EXERCISE GOAL:
From the records below, set down exactly the lines starting with the line that contains "Task: Open Blue" and going on through the line that contains "The image size". Nothing else is wanted.

DATA SECTION:
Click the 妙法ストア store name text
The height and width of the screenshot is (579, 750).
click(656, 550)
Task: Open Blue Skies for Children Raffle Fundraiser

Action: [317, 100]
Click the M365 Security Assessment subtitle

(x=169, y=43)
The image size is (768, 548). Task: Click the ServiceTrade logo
* * *
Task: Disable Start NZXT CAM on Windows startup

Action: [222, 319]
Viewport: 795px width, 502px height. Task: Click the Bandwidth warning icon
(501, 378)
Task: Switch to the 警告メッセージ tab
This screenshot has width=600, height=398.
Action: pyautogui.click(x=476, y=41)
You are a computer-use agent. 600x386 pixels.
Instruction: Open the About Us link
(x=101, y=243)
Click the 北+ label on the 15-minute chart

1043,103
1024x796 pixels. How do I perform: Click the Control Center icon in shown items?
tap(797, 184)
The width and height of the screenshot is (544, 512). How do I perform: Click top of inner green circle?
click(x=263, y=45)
---
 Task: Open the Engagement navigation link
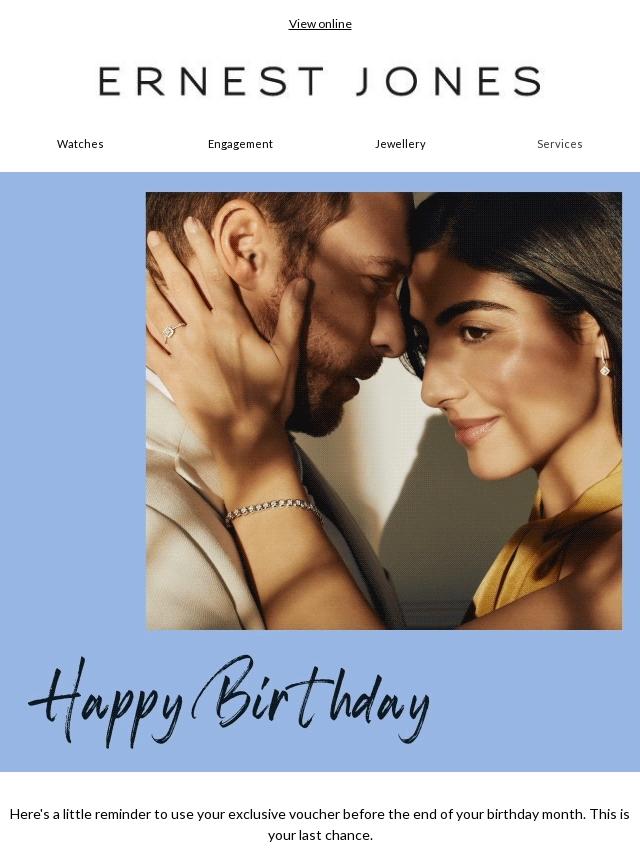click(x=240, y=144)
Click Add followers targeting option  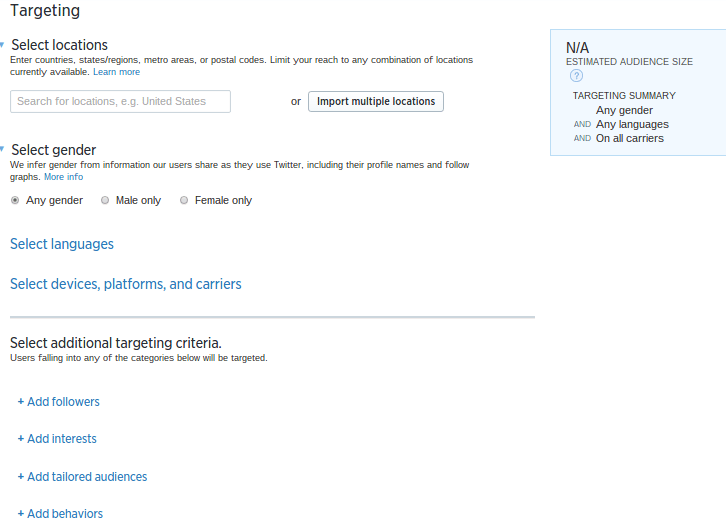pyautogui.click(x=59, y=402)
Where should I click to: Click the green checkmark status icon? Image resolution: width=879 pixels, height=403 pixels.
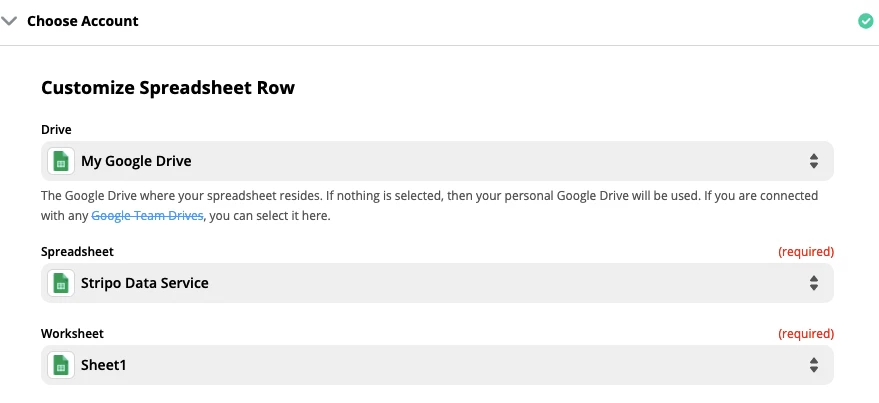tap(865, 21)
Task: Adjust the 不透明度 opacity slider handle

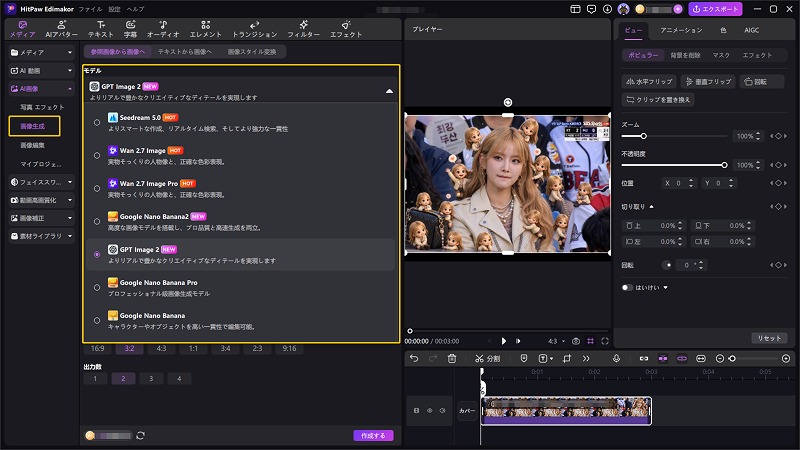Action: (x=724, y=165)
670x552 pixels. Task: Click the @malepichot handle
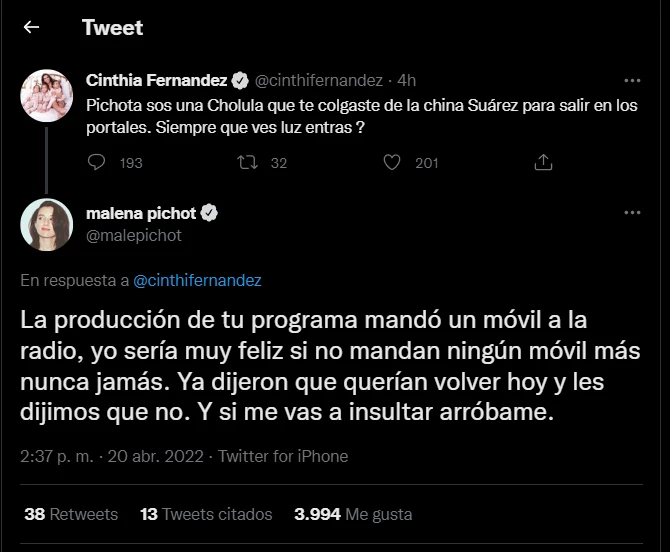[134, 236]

EXERCISE SOLUTION:
Task: Open Blue Skies for Children Raffle Fundraiser

Action: [317, 100]
Click the M365 Security Assessment subtitle

(x=169, y=43)
The image size is (768, 548). Task: Click the ServiceTrade logo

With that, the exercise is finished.